→ WORK ORDER: Return only the tail of the data below, word for word: the line with "Task: Click the Exclude locations button" and each line after it through the final one.

##### MATERIAL FOR THIS EXERCISE

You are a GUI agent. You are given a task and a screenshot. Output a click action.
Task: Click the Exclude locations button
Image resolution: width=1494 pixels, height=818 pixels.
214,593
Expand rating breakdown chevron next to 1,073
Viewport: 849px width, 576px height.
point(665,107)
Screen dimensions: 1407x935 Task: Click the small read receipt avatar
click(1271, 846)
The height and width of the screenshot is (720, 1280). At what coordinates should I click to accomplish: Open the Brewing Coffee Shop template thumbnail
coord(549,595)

##########

→ ANSWER AREA:
Task: Click the Exclude locations button
Image resolution: width=1494 pixels, height=818 pixels.
214,593
Expand rating breakdown chevron next to 1,073
Viewport: 849px width, 576px height.
point(665,107)
Screen dimensions: 1407x935 Task: Click the small read receipt avatar
click(1271, 846)
The height and width of the screenshot is (720, 1280). At what coordinates should I click to accomplish: Open the Brewing Coffee Shop template thumbnail
coord(549,595)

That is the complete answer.